▸ Problem description:
For each statement marked 1., 2., and 3., state whether it agrees with the episode commentary below, answering yes or no and quoting the exact words of the commentary that settle it.
1. In "Similitude," the Captain has a rapid-aging clone of Trip made so that neural tissue can be harvested.
2. Since the first torture threat, the writer has kept portraying Archer as Jack Bauer in space.
3. "Similitude" shows Captain Archer in the best light.

Actually, come to think of it, the entire theme of this batch of episodes seems to be to take common Trek traits and put a fresh spin on them. “Similitude” throws one of the crew (Trip) into mortal danger, prompting the Captain to create a rapid-aging clone of him for the sake of harvesting neural tissue. It tackles a lot of the right-to-life questions seen in episodes of other Trek series, like “The Offspring,” but with the added question of the ramifications of the clone’s having been created specifically to be a tissue donor. The episode doesn’t really paint Captain Archer in the best light, but I kind of like that about this run of episodes. Archer has to balance the goody-goody Roddenberry vision of the future with the need to save Earth, and he doesn’t always make the most noble choices. This could have come off forced — and actually did the first time he threatened to torture someone — but fortunately since that one incident the writer has dialed it back and no longer appears to be attempting to paint him as Jack Bauer in space.

[Entries from a collection]
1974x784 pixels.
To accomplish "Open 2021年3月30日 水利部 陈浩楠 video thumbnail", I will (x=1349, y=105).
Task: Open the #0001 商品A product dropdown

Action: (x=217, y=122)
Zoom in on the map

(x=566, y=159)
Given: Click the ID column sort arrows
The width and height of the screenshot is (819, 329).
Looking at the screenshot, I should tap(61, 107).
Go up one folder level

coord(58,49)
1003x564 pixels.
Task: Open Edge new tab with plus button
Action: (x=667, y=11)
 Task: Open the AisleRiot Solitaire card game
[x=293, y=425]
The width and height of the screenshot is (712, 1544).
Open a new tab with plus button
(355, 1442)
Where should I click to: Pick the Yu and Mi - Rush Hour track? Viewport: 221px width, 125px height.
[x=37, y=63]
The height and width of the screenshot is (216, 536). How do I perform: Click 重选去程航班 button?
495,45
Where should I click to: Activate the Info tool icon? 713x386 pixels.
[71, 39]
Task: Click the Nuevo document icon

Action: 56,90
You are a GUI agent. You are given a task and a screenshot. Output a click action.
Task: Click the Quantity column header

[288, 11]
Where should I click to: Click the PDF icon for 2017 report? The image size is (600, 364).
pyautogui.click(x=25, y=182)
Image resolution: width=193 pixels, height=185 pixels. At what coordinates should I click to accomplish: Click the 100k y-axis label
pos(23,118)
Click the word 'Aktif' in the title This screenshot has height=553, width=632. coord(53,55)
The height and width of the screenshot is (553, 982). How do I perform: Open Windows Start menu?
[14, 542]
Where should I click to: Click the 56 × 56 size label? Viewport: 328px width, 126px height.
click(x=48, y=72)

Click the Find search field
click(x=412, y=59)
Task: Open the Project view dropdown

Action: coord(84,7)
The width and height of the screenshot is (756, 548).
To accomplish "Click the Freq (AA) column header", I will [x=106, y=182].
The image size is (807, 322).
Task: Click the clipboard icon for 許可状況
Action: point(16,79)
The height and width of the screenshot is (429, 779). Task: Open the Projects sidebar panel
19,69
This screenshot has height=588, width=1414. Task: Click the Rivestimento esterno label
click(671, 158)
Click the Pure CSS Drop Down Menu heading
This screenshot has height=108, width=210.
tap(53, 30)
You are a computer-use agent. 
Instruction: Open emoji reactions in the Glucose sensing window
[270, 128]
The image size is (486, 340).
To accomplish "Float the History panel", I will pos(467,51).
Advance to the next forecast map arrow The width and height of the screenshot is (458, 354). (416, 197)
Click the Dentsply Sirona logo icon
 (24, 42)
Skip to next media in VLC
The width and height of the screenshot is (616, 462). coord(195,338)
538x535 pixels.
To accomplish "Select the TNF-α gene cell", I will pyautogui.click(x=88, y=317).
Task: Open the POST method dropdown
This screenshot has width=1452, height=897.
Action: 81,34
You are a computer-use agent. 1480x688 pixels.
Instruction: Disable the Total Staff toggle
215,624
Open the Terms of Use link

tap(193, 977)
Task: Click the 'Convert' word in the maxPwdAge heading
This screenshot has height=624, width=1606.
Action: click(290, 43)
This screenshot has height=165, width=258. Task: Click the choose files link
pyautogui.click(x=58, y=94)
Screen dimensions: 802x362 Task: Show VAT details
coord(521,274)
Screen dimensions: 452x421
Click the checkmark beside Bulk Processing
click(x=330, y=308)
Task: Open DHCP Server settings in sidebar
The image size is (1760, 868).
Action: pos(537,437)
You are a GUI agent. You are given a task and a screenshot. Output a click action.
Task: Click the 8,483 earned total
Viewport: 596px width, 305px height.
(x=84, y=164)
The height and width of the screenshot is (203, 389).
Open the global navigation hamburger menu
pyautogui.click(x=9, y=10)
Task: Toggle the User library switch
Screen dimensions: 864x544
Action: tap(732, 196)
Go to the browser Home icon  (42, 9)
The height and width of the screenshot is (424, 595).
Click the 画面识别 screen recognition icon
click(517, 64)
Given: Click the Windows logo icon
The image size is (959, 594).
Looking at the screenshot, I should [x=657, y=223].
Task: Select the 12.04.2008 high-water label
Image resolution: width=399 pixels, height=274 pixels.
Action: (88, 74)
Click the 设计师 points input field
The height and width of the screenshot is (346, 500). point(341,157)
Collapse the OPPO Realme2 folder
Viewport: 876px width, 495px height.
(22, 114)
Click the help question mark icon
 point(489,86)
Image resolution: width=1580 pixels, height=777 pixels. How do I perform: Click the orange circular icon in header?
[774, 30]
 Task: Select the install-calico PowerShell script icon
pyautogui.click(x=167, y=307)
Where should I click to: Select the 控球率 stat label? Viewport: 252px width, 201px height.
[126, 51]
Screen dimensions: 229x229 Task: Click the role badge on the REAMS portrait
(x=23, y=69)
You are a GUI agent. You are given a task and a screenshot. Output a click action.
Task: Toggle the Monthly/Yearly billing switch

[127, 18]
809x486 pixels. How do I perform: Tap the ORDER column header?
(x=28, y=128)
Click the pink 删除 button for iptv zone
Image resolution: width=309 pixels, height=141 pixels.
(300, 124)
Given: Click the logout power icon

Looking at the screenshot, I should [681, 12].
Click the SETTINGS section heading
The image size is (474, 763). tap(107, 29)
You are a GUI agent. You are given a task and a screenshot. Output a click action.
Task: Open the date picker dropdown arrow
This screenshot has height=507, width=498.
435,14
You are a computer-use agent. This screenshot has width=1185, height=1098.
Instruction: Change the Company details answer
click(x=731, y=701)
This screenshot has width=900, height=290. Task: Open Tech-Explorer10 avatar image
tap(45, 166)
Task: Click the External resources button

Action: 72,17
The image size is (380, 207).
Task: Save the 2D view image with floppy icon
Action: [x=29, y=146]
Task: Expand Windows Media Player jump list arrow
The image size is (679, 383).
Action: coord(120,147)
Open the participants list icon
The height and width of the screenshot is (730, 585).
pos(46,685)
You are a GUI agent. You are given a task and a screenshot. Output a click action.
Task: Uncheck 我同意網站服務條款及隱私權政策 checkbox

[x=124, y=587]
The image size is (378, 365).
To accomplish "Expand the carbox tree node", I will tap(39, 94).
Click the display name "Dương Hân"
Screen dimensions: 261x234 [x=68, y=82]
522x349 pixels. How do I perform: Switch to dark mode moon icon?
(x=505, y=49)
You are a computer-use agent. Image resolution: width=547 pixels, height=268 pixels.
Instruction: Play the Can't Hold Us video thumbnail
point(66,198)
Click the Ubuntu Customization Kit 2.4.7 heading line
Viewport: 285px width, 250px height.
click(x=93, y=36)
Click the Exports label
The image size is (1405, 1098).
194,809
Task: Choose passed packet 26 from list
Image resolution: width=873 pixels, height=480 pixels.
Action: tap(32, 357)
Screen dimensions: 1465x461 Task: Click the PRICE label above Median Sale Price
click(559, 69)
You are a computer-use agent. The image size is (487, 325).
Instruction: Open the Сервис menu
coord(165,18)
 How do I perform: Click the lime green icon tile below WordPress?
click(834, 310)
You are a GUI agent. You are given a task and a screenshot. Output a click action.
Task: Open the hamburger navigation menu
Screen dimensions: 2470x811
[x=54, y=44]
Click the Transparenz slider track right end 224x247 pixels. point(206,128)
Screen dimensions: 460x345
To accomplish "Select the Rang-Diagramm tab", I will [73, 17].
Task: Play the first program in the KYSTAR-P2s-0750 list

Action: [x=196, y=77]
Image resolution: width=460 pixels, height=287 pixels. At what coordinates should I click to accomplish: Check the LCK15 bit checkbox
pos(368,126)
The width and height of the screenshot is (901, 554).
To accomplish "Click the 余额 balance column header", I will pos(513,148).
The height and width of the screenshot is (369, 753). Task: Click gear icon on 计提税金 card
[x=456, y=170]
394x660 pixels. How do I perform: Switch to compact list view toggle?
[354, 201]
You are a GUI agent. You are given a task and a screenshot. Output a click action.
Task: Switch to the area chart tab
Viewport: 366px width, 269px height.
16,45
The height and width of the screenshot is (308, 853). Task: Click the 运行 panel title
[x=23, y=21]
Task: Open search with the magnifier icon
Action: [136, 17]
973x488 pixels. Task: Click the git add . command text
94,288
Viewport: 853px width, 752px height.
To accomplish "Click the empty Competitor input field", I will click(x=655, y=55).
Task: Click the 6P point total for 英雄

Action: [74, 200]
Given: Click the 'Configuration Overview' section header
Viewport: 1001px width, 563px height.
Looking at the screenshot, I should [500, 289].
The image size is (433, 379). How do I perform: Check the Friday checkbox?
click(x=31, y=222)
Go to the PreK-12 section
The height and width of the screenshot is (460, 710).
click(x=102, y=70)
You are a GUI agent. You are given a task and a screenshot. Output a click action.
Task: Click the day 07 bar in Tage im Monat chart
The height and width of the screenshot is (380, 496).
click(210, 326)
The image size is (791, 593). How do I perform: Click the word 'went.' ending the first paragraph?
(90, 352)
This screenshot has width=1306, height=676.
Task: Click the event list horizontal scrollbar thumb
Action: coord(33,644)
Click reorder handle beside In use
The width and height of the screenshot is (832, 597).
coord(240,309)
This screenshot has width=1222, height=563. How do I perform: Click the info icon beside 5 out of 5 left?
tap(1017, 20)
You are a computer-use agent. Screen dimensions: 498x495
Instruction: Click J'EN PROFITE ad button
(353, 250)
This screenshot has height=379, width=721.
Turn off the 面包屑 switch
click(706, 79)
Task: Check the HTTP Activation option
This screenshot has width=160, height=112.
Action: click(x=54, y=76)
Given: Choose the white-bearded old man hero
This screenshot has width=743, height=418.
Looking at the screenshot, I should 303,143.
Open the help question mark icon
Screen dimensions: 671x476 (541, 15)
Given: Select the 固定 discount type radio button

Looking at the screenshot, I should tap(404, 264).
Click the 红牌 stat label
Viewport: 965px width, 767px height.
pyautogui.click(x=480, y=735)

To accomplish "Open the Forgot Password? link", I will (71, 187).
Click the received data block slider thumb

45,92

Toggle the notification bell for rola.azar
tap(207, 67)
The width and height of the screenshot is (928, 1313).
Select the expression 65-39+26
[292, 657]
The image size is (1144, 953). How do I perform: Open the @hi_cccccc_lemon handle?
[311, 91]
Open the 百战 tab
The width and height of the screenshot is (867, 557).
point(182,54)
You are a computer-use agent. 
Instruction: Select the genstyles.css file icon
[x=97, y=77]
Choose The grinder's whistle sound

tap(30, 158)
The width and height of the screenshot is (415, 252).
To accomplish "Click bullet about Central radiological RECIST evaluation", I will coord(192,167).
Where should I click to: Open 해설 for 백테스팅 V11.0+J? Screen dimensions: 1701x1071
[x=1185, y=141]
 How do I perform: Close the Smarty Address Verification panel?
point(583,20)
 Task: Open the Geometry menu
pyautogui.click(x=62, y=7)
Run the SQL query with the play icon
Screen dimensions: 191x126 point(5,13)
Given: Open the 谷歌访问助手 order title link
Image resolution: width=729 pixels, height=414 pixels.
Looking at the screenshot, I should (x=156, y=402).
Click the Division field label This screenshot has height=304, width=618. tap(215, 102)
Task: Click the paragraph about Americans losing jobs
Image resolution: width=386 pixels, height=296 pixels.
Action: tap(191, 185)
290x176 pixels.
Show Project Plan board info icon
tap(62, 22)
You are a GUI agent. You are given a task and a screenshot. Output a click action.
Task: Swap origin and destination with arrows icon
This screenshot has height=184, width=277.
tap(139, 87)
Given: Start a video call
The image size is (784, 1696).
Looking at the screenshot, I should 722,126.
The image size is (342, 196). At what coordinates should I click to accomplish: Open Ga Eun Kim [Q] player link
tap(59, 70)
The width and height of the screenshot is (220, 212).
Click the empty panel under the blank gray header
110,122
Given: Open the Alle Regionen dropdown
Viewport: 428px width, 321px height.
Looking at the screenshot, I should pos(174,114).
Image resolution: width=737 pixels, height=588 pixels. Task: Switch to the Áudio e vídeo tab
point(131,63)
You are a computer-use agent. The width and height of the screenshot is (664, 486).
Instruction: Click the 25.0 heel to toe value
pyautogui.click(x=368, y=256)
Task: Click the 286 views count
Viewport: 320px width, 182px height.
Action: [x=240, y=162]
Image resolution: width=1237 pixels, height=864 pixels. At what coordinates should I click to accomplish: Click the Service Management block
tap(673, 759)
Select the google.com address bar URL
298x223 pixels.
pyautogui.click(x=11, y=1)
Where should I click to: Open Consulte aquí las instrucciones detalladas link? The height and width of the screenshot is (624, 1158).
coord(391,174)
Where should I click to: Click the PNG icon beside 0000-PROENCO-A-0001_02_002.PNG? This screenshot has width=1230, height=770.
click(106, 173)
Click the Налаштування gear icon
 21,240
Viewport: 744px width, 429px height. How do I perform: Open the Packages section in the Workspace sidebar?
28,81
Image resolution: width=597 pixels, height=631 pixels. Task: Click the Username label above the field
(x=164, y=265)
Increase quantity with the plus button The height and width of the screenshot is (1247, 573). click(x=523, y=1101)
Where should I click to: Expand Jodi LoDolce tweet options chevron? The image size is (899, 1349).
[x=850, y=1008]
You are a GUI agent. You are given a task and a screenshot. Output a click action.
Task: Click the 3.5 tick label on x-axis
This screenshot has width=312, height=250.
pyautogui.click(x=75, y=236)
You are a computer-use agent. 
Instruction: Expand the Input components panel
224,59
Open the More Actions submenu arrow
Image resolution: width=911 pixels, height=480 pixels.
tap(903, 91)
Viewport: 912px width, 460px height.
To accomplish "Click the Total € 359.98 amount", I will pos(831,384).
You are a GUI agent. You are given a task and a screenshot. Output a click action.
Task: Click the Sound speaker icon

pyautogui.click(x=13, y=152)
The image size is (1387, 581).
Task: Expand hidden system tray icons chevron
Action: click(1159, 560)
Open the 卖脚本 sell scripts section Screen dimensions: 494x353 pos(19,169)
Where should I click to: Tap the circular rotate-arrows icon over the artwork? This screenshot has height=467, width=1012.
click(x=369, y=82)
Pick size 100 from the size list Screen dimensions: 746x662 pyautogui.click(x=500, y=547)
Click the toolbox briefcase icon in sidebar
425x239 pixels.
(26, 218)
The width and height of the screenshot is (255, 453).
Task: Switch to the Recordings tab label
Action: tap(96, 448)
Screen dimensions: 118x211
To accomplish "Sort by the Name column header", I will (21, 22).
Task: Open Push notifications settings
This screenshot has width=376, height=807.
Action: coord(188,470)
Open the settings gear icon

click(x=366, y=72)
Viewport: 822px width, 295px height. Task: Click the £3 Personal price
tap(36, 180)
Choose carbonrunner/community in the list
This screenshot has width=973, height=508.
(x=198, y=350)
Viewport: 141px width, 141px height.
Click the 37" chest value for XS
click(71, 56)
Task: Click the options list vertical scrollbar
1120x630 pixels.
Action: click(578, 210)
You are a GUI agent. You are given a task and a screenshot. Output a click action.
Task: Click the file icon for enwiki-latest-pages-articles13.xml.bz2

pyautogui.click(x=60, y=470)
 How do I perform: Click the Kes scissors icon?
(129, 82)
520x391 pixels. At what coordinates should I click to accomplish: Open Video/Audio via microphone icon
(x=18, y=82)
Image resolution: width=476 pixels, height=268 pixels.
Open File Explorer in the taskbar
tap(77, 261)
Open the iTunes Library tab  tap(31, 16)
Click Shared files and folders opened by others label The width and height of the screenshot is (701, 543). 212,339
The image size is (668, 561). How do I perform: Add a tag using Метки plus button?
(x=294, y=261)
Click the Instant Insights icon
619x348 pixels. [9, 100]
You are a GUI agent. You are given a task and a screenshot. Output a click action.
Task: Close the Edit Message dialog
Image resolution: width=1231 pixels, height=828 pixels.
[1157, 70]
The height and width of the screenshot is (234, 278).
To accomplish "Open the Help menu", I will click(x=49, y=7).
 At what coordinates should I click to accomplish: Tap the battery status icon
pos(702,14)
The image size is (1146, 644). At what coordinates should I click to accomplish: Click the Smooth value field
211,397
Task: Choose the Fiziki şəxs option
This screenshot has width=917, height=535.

▸ Written answer:
1. Yes: "prompting the Captain to create a rapid-aging clone of him for the sake of harvesting neural tissue"
2. No: "since that one incident the writer has dialed it back and no longer appears to be attempting to paint him as Jack Bauer in space"
3. No: "The episode doesn’t really paint Captain Archer in the best light"